A opção por abrir a narrativa com um vídeo caseiro é excelente ao estabelecer a relação entre a protagonista e a feitura de vinhos naturais: trata-se de uma paixão, de algo que é feito com afeto, não com pressa.
“Isabel” tem uma energia similar a de alguns filmes de Noah Baumbach, principalmente os que contam com Greta Gerwig no papel principal. A mulher de personalidade forte, os tropeços na busca por independência, o convívio social alternativo e a relevância do meio urbano, palco de andanças tortas e corajosas, são elementos que fazem desta uma comparação pertinente.
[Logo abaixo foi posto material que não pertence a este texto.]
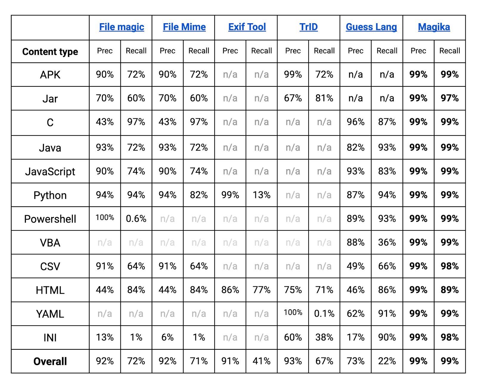477x384 pixels.
Task: Select the APK row label
Action: (x=50, y=75)
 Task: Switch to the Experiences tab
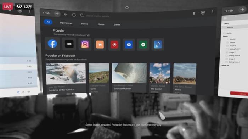pyautogui.click(x=66, y=23)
Embora tenha plena convicção de seus desejos e seja dona de um carisma que cativa a todos, Isabel, como a maioria das pessoas, vive para os outros, não para si. Ela é sommelier num restaurante importante, mas é tolhida por seu chefe, que limita as opções de vinho. Seus momentos de maior alegria são quando finca (literalmente) os pés nas uvas e aguarda pelo processo. Como uma personagem tão viva e intensa pode se sentir tão acorrentada? É o paradoxo que rege a vida de milhões que, imersos na promessa de estabilidade, não se permitem tentar. Quais os custos oferecidos pelo pragmatismo? O roteiro, escrito por Gabe Klinger, o diretor, e Marina Person, a atriz principal, entende que projetos de paixão são complexos e que podem dar errado, mas que valem a pena.
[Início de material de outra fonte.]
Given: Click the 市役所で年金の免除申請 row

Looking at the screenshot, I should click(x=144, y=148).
Claro, há um longo percurso, ainda mais quando a manada segue o caminho curto, com um conteúdo simplista e viral. Pat é o exemplo de um atalho que pode se tornar um obstáculo. Ele é um investidor americano que se interessa pela ideia de abrir um bar de vinhos numa área movimentada de São Paulo. Todavia, no auge da ambição da protagonista, Pat recua e breca o negócio. Os projetos de paixão, como o próprio nome deixa implícito, são voláteis. Um dos grandes méritos de Klinger é não elevar o tom em nenhuma das extremidades da gangorra. Seu filme é de um naturalismo inabalável, calcado na observação das relações e do cotidiano. Sua câmera cria intimismo sem alarde, valorizando aquilo que, muitas vezes, passa despercebido. Klinger apresenta ao espectador uma comunidade pouco conhecida, que, cada vez mais, encontra seu espaço – em Botafogo, no Rio de Janeiro, há um bar bastante semelhante ao idealizado pela protagonista.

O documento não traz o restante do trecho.